While authorities have not confirmed the number of victims or their nationalities, reports from media outlets including Telemetro and TVn2 said the boat was carrying 25 migrants, four of whom were killed and seven others were missing.
Record numbers of migrants have reached the southern border of the United States in recent years, as thousands travel from South America on their way through Central America to the U.S.-Mexico border. Most flee poverty, gang violence or other hardships in their home countries.
In a statement, Panama’s border police agency Senafront said the victims were found near Panama’s border with Colombia in the Carreto area, near the Caribbean port of Obaldia. The area is not far from a route through a deadly stretch of jungle known as the Darien Gap where many U.S.-bound migrants journey on foot.

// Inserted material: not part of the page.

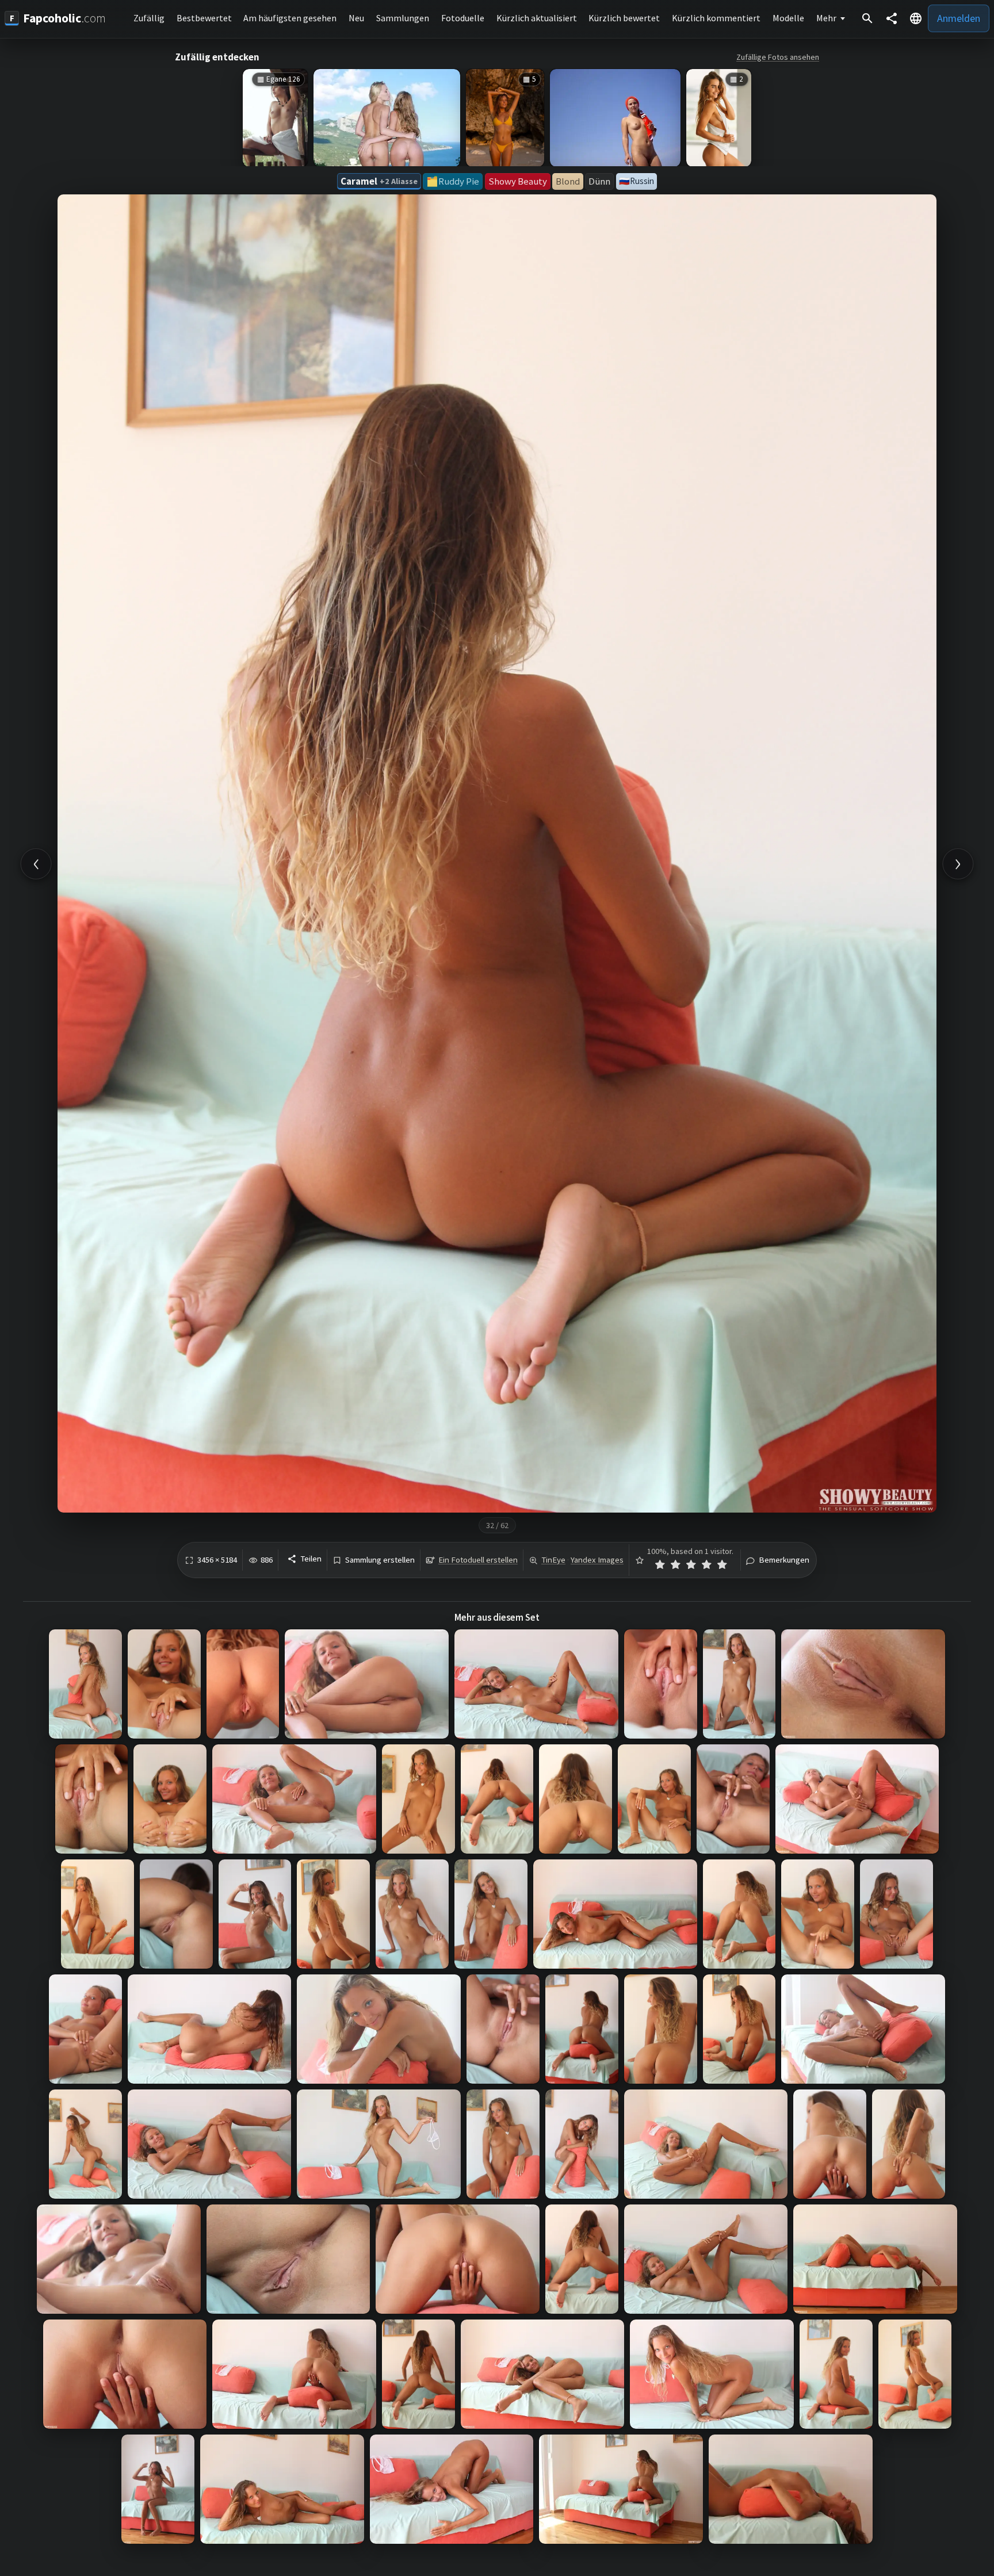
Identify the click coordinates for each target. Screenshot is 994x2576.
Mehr (826, 18)
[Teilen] (892, 18)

It was not clear if the migrants on the boat aimed to bypass the treacherous Darien Gap, or were about to launch their trek through it.
“Irregular migrants were allegedly being transported near the Carreto area by criminals who recklessly insist on risking the lives of these migrants in a dangerous sea area,” according to the statement.
Panama’s government has in recent months boosted security in the Darien province amid an increase in the number of migrants who undertake the harrowing journey en route to the United States.
Last year, a record 520,000 migrants used the route, of which some 328,000 were Venezuelans, according to Panamanian migration authorities.